=== EXCERPT TO READ ===
+++
PRIVATE JAMES FREDERICK BUCKLAND
AUSTRALIAN INFANTRY
14TH NOVEMBER 1916 AGE 22
BURIED: WARLENCOURT BRITISH CEMETERY, FRANCE
Private Buckland's inscription is a reminder of a forgotten episode from the earliest days of the war. In September 1914, at Britain's request, the Australian Naval and Military Expeditionary Force invaded the island of New Britain, part of German New Guinea, in order to take out a strategically important wireless station at Rabaul, which would otherwise have been of great value to the German East Asiatic Squadron. The successful struggle, known as the Battle of Bita Paka, was the Australian's first military engagement of the war. According to his inscription, Private Buckland was part of this Force.
+++
=== PROBLEM 1 ===
Please locate every line in the entries that contains the word "resolution" and copy each one out in full. Matches must agree in case.

=== MATERIAL TO PROCESS ===
+++
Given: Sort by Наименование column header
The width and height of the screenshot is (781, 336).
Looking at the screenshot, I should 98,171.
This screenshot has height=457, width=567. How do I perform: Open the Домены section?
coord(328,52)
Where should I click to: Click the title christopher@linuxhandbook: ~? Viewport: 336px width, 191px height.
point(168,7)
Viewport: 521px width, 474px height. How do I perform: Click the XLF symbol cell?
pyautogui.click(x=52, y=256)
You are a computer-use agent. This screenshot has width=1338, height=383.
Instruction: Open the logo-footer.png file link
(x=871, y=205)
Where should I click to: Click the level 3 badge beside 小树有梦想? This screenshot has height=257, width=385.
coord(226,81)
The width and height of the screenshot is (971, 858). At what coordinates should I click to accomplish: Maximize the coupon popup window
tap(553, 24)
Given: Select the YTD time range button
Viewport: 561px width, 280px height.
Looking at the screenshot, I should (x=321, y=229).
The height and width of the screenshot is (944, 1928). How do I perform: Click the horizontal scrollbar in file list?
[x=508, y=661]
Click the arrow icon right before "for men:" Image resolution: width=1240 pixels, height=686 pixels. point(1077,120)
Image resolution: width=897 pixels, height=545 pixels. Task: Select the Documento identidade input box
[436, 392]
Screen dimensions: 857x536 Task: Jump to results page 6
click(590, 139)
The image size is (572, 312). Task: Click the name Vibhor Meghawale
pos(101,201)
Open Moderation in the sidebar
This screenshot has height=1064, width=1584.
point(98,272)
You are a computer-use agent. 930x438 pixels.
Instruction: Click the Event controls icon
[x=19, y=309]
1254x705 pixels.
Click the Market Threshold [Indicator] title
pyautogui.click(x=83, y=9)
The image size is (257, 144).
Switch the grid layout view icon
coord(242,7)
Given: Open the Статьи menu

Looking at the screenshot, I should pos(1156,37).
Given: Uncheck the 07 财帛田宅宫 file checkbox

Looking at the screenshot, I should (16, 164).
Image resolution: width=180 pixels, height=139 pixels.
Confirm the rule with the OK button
+++
=== PROBLEM 2 ===
Answer these questions from the passage on Private Buckland, one answer per line:
(a) How old was Private Buckland?
(b) In what month and year did the Australian Naval and Military Expeditionary Force invade New Britain?
(c) By what name is the struggle over the wireless station known?

=== WRITTEN REPLY 1 ===
Click the arrow icon right before "for men:" Image resolution: width=1240 pixels, height=686 pixels. point(1077,120)
Image resolution: width=897 pixels, height=545 pixels. Task: Select the Documento identidade input box
Image resolution: width=180 pixels, height=139 pixels.

=== WRITTEN REPLY 2 ===
(a) 22
(b) September 1914
(c) The Battle of Bita Paka